Salah looked razor-sharp all game, and he took two immaculate touches toward Hugo Lloris, before dinking the ball expertly past the out-of-form ‘keeper.
Spurs Second Half Comeback
This is perhaps the biggest cliché in English sport – but it could hardly be more apt in this case.
Spurs came out looking like a different team as soon as the second half began, with Ivan Perisic smacking the ball off the woodwork for a second time after 48 minutes. Eric Dier pushed forward down the right side with some success, keen to make amends for his earlier error.
Conte made no changes to the personnel, nor the shape of his team. What had changed was their intensity and attacking intent.
However, for the next 20 minutes, the issue became the final ball and the execution at crucial moments. No one was more to blame for this than Emerson Royal.

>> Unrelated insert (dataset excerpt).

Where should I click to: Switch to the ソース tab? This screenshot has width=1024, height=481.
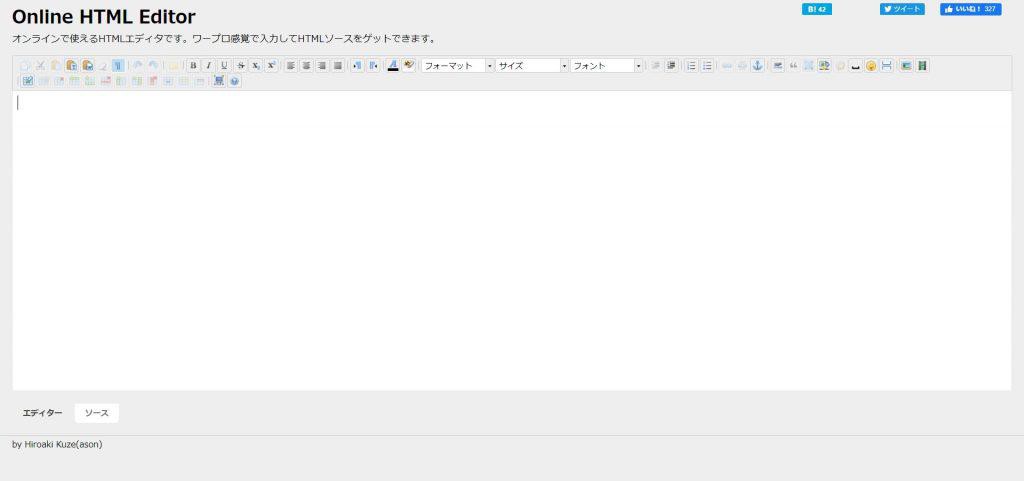click(97, 413)
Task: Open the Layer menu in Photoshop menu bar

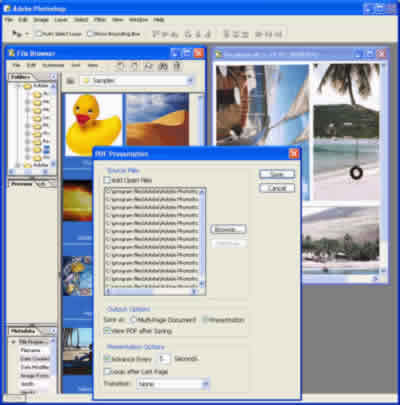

The Brazilian wing-back consistently found himself in space on the right-hand side, but this may as well have been a deliberate tactic from Klopp because his delivery was about as effective as a chocolate teapot.
One particular cross in the 56th minute, whilst afforded the freedom of the city, was closer to reaching the international space station than the head of Harry Kane.
The continued selection of Emerson Royal is inexplicable, as his shortcomings as an attacking full-back are closely rivalled by his defensive inadequacies.
The game was therefore further changed with the introductions of Matt Doherty and Dejan Kulusevski in place of Royal and Sessegnon.
Harry Kane had been having an intriguing battle with the excellent Konate throughout the match, but to be at his best he requires players alongside him to offer pace and penetration.
Kane often drops deep whilst playing his hybrid 9 / 10 role, with a superb range of passing when there is movement ahead of him.
The introduction of Kulusevski reaped immediate dividends, as he created a superb goal finished by Kane within two minutes of coming on. The Swedish forward dribbled with menace around the edge of the area, before threading a pass to the England captain. Kane shot with precision into the far corner, and the momentum was firmly with Spurs.
As the game wore on, Liverpool offered increasingly little in attack, to the point where they reverted to having only Salah up front, dropping deep in order to defend their lead.
Fitness must have played its part in this, as Spurs were the side playing with urgency compared to Liverpool’s weariness and heavy legs.
Liverpool looked shattered – but deserve credit. Spurs did gain some presentable chances, but almost exclusively from set pieces.
Clement Lenglet should have scored with a header in the 79th minute. Bentancur went close with another header a few minutes later, and again from a Harry Kane flick on after 87 minutes.
Ultimately, though, Liverpool were able to repel the onslaught, with Alisson Becker once again proving his worth, particularly in robustly dealing with a strong aerial challenge with Matt Doherty.
Crucial Victory For Liverpool
This represents a vital result for Liverpool in the context of their stuttering season.
They have again proven their ability to raise their game against tough opponents, having recently beaten Man City and Napoli.
They must return, though, to winning ways against the lesser teams and their packed defences in order to climb the table towards more familiar territory. This result lifts them to 8th position, 7 points off Tottenham in 4th place.
For Spurs, their fans will be deeply frustrated at their inability to perform for 90 minutes.
There is clearly a problem with the mindset of the players in the first half.
The lineup certainly didn’t help though, and Conte should not be blameless. They are, of course, blighted by injuries and sorely miss the options of Richarlison, Heung-Min Son, and Romero in defence.
Kulusevski was not fit to play 90 minutes – but his inclusion, or even the pace of Lucas Moura from the start, could have altered the pattern of the opening period.